Parts of the exercise ::
A - According to the review of Flipped, which actor plays pop Baker?
B - Pick up the review of the film Flipped after its final sentence and keep writing it.

Text shown ::
--- START ---

What Reiner and his co-scripter do with the structure is play these often incorrect assumptions against themselves. We aren’t surprised, of course, to find –courtesy of grandpa Loski (a sage and sap-proof John Mahoney) — that the Bakers are not at all the sum of their house or yard, and that pop Baker (Aidan Quinn) has a very good reason for putting his money into things other than marigolds. As Juli starts to grow in Bryce’s esteem because of her internal character, he dissipates in hers; not because he lacks that same character, but because he’s too confused to steer the ship of his feeling with any kind of sure hand. He turns instead to the cultural directive around him, and finds it wanting. This isn’t done with a strong sarcasm or some kind of arthouse disdain, but with a gentle, drifting structure and strong acting, placed against a backdrop that doesn’t demean the world of Flipped, but recollects it in the warm, dreamy reflection of a lover. There isn’t a mean bone in this film’s body, but neither is it naïve about the way we as people can place false meaning, misplaced importance, or bitter resentment in actions we don’t fully understand.
But if it all came down to the deconstruction of outside values and expectations, another rip at American suburbia as a lie that eats individuality, Flipped would be dead-on-arrival, drained of any of the honesty it possesses. Instead, it shows us that being able to redeem disillusionment and refine our love for others is as important to growth as coming to terms with our own disappointments and regrets. They may be small for these young kids—I should have placed that bid, I should have stayed with her at that tree–but they exist, and Flipped follows Juli and Bryce as they try to make good out of confusion.

--- END ---

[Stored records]
--- START ---

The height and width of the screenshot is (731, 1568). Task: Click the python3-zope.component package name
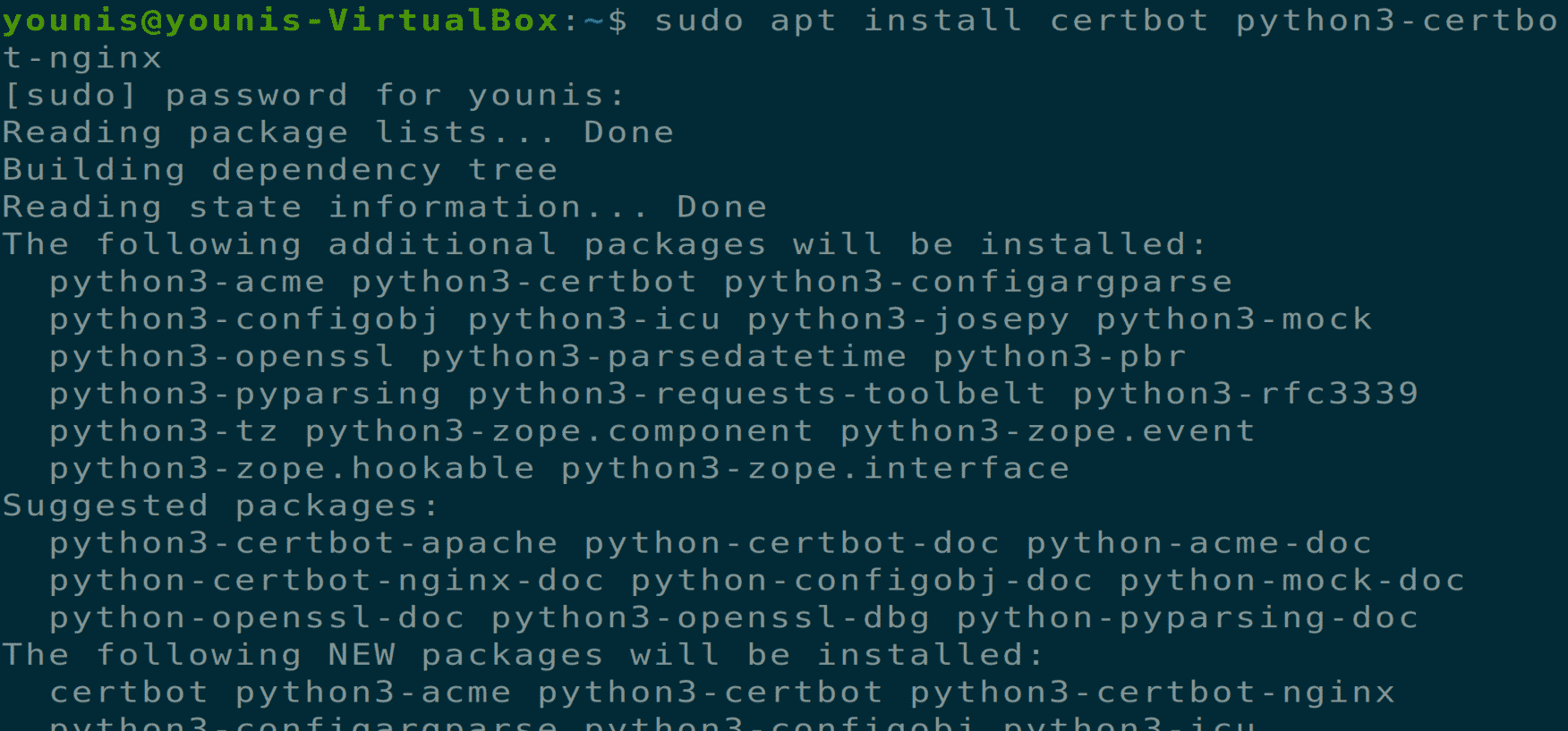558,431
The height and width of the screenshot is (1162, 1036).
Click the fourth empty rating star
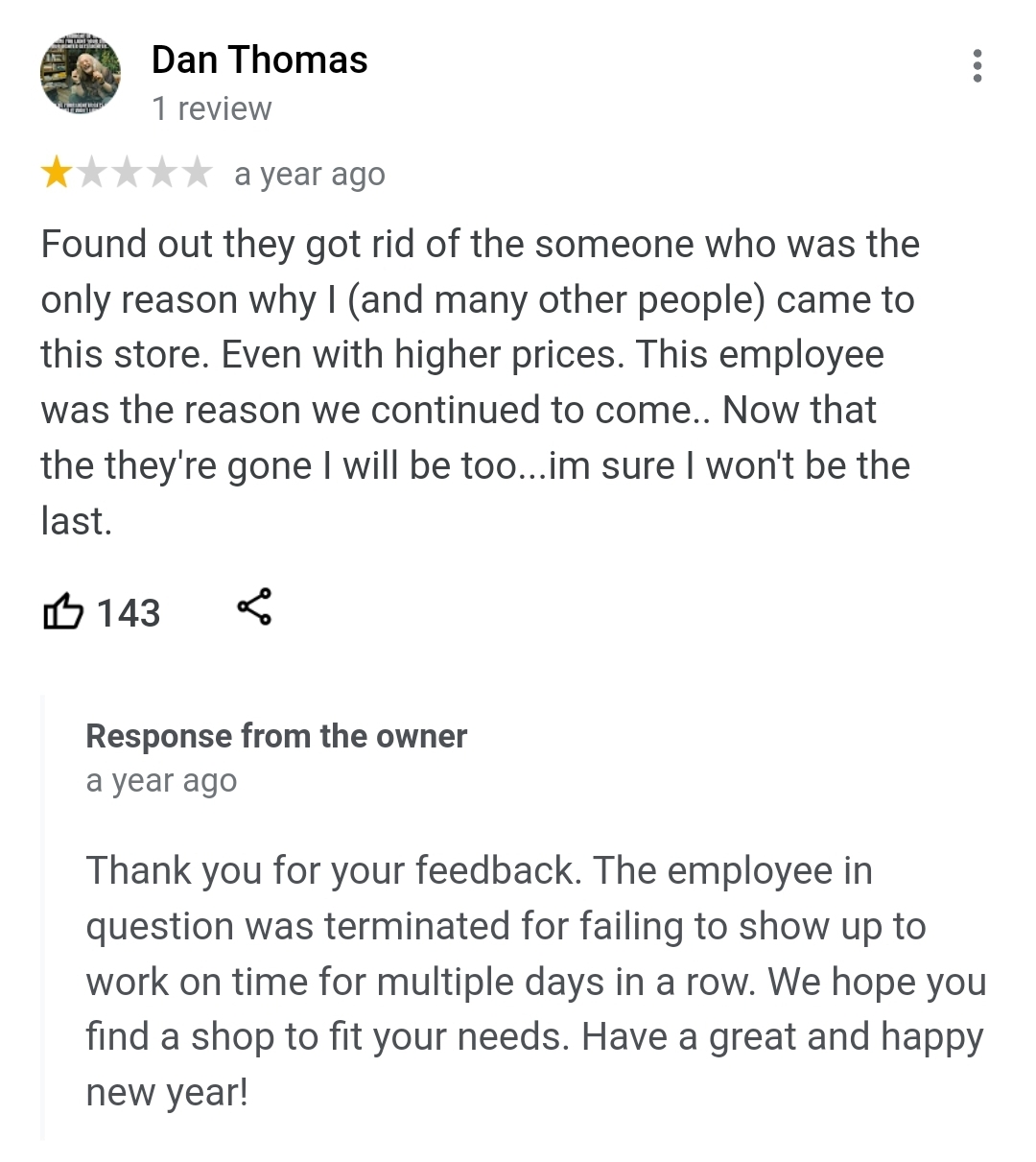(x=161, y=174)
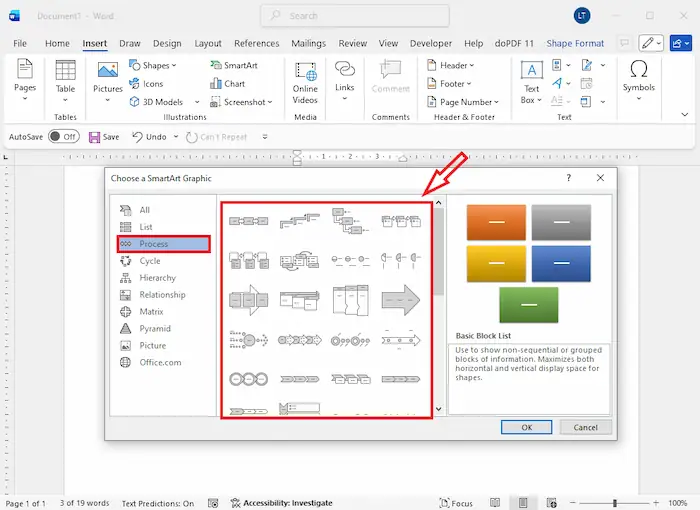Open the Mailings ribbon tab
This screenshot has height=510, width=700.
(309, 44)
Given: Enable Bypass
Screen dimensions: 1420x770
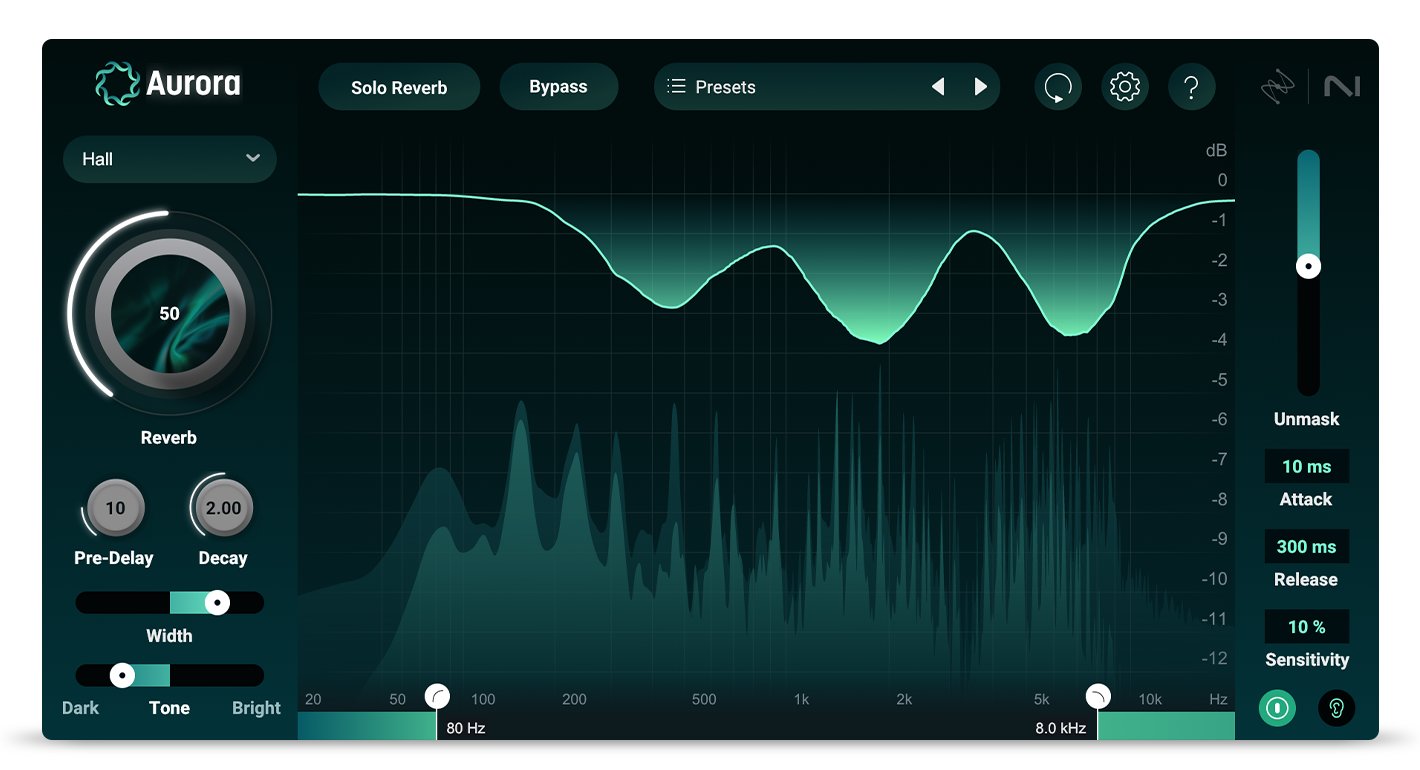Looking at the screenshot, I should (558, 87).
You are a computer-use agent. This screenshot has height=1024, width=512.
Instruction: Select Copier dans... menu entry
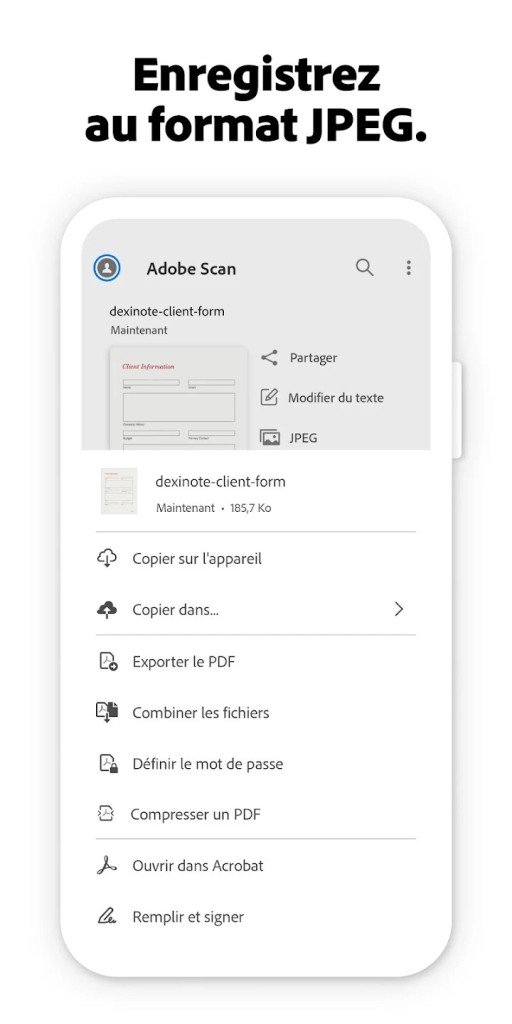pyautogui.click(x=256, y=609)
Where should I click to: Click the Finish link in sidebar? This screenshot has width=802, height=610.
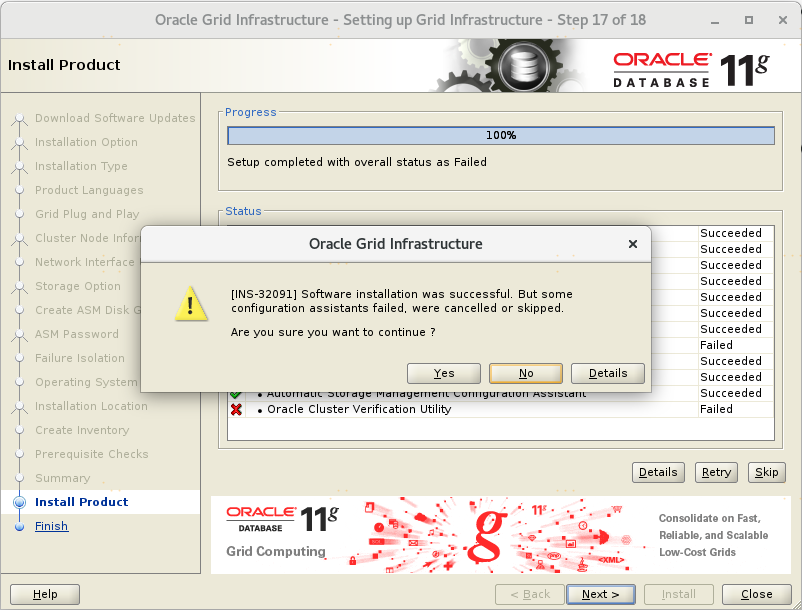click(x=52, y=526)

--- END ---

Expected results ::
A - Aidan Quinn.

B -
None of this would work with the wrong actors in the two driving roles, and Reiner hits it out of the park both in terms of the casting and in the sizzling vitality and earnest he pulls out of McAulliffe and Carroll. Bryce has to be a self-conscious dreamboat in Juli’s eyes, but McAuliffe’s strength is playing the part as if he’s never aware of that mantle, and he comes off as plausibly as a boy of that era as Wheaton and the rest did in Stand By Me. Even when his character’s actions are selfish or cowardly, he’s channeling confusion and uncertainty that makes us patient with his growing-up. By contrast, Carroll comes off as both vivacious, overly emotive, and yet wizened—when she sits all day in her favorite tree to prevent it’s demolition, she never seems naïve, but simply resolved. She knows the outcome but her demonstration is to show she wishes it were different. Much of her interaction and dealing with Bryce reflect the same sensibility. The adults are all worthy at bolstering their headlining progeny, and Mahoney in particular is good at taking Hallmark prognostications and making them sound so real and profound, that they help shape the emotional identity of the film.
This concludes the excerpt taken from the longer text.